Tom’s widow Mary A. Parks was buried next to him when she died in 1934. After leaving the ranch Mary resided at the home in Philipsburg until infirmities forced her to move to her daughter Nellie’s home in Sand Point, Idaho. Nellie was the widow of James Hickey who with his brother owned the Hickey ranch on Mungas Hill. Mary died in Sandpoint on September 30, 1934. Survivors were: daughters Lala Carey and Nellie Neal; nine grandchildren and one great grandchild (not named in the obituary) and sister-in-law Mrs. Catherine Wight. The funeral was held from the family home in Parkerville on October 2. Rev. Smith performed the service. Pallbearers were: Vatis Page, John Murray, C.E. Kennedy, Frank Richards, S.R. Seelos and Olaf Sandin. 

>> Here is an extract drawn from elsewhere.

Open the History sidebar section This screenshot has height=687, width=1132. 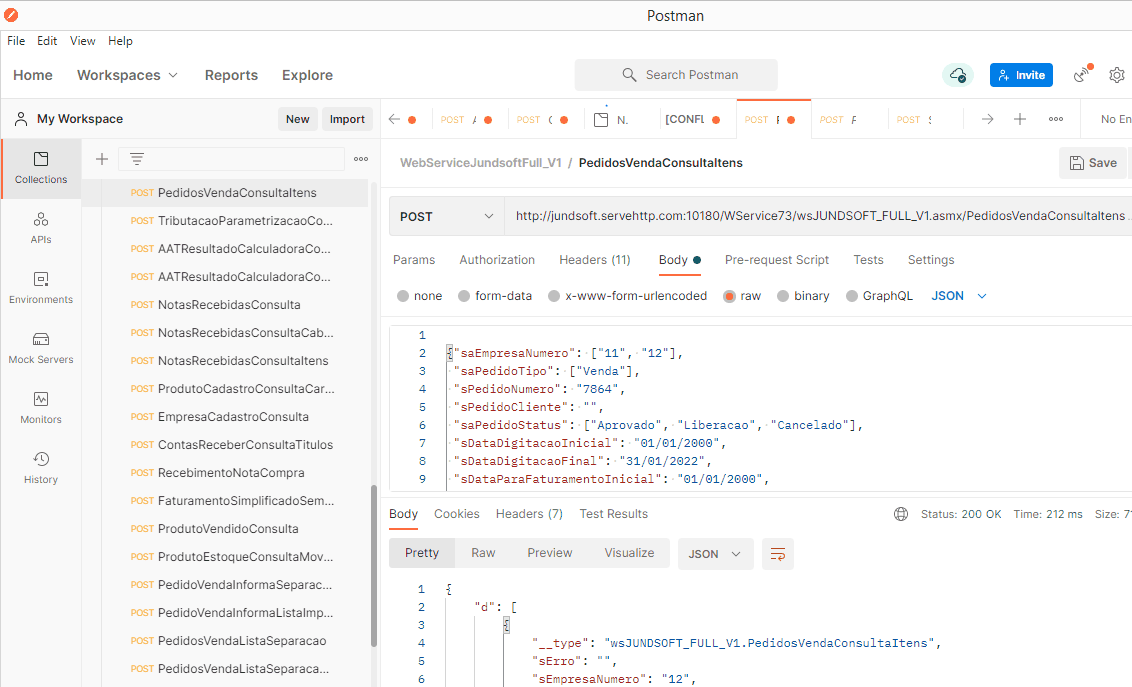click(41, 468)
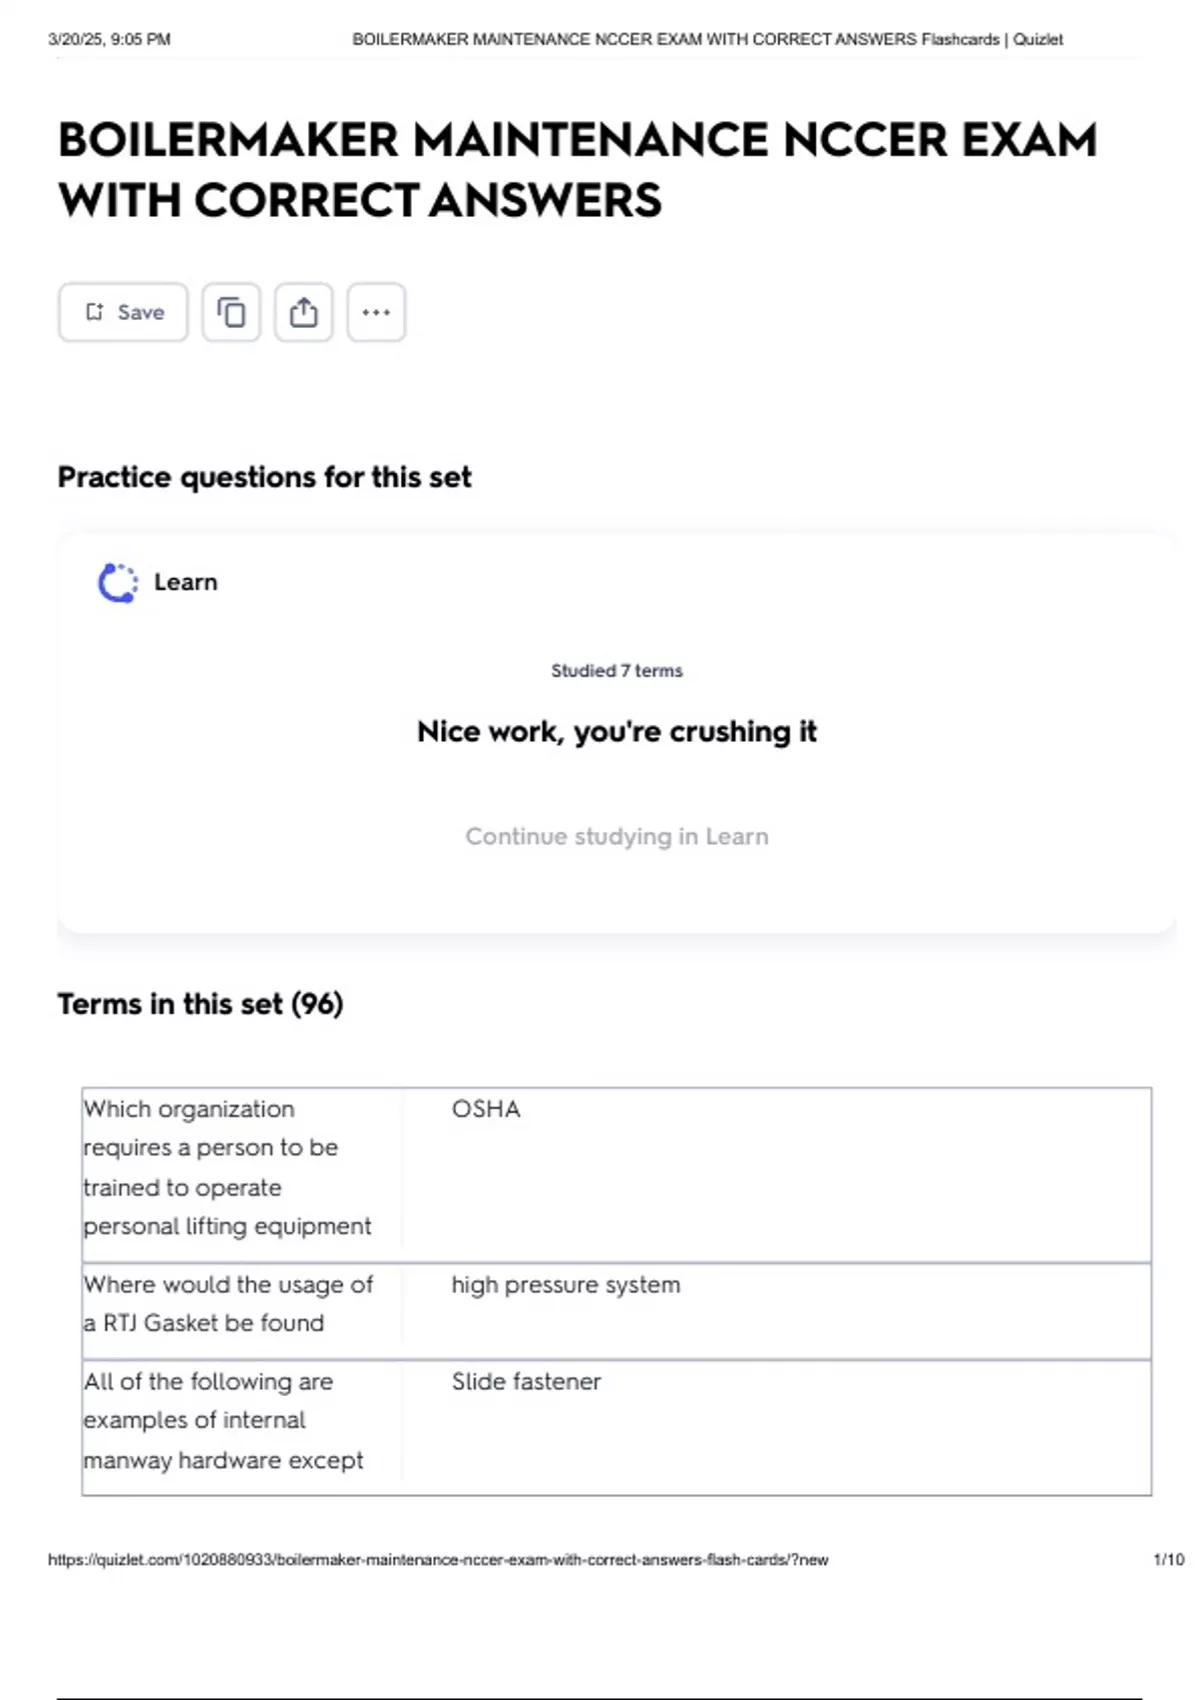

Thomas McLeary Parks (Photo from Joel Christensen Collection)
The Parks homestead ranch was bought by the Allen Webb family after Tom’s death in 1923. After Webb sold the ranch to step-daughter Annie (McCale) and Walt Sanders in 1948, the log post-office was moved across the road to the ranch and remained as a bunkhouse. The ranch house had been rebuilt and burned down in 1934. Neighbors helped rebuild it and that house was demolished a few years ago. At that time the log post-office was still standing. This property is owned by the same people that own the original Sandin ranch so no one lives on the homestead.